Overview of Capacitors

What are capacitors?

Capacitors are electrical devices designed to hold a potential difference, similar to a battery, except capacitors store their charge as electrostatic energy.  They consist of two conductive plates separated by a dielectric medium in which the static charge is stored as the current creates a potential difference across the plates.

Why do capacitors apply to powersport vehicles?

The acronym “CDI” stands for “Capacitor Discharge Ignition”.  In these systems, the charge in the capacitor is built up either by the battery (DC-CDI) or a source coil on the stator (AC-CDI).  When the trigger sends the correct signal, it closes a circuit so the Capacitor is Discharged to the Ignition coil, where the voltage is stepped up to create a spark at the spark plug.  Capacitors are also found on many older bikes with points-ignition systems (they are usually referred to as “condensers” on these).

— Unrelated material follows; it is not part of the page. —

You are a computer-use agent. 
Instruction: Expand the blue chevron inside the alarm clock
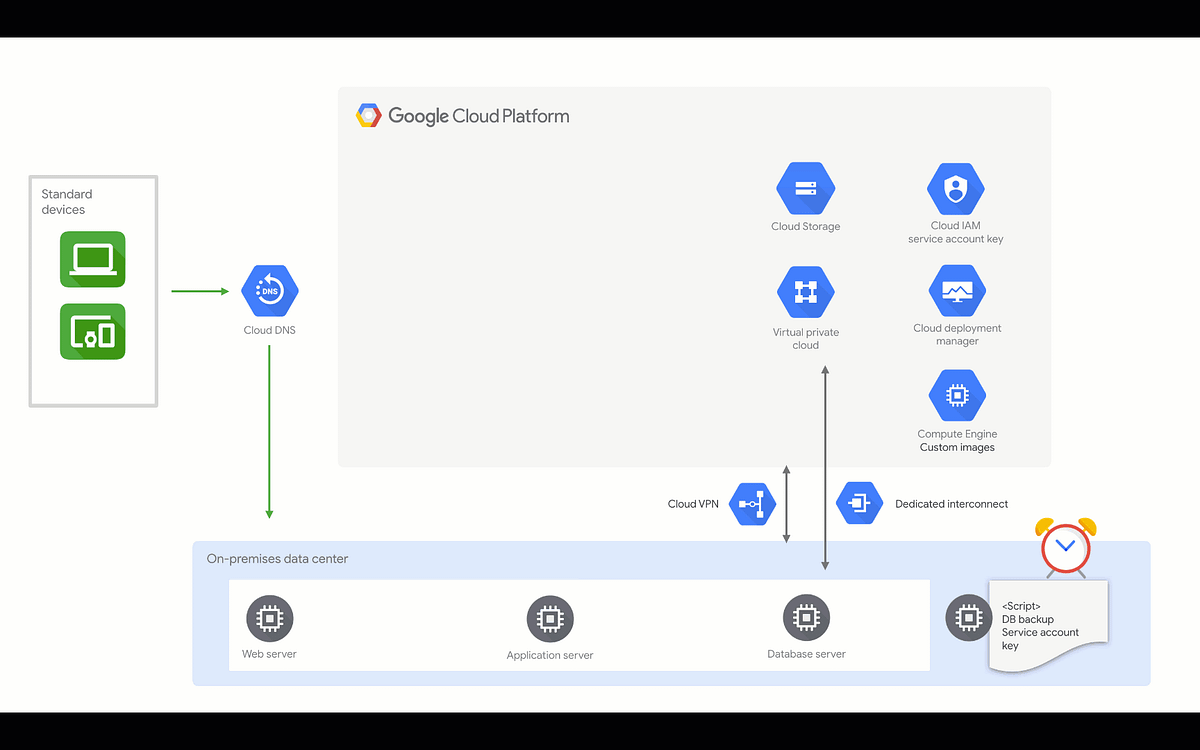click(1065, 547)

How do capacitors get blown?

Like many electrical concepts, it may be helpful to use a hydraulic analogy.  Picture a container that can only handle 10 gallons of water.  Now imagine what would happen if you attempted to force 15 gallons into this container.  It would burst, right?  A similar principle applies to the amount of electrical charge a capacitor can handle.  In particular, if the rectifier/regulator fails and begins overcharging in a battery-powered (DC-CDI) system, this will allow an excess of current into your vehicle’s system, and one of the first symptoms will be a “bang” from your CDI box as the capacitor blows out.  One look at it is all you’ll need to diagnose the problem, as the CDI typically splits apart from the force.  Below are two examples of CDIs that have experienced this condition.  The top part is off a Honda 1999 TRX300, the bottom from a 2007 Polaris Phoenix 200.

 

 

 

 

 

 

 

These photos are both examples of CDI boxes that have been returned to us on actual warranty claims in which the rectifier/regulator created an overcharge condition, which in turn exceeded the capacitor’s tolerances and the part failed.  If your CDI box looks like this on a DC-CDI system, it is essential that the rectifier/regulator be replaced as well or you will likely have a re-occurrence of the same problem!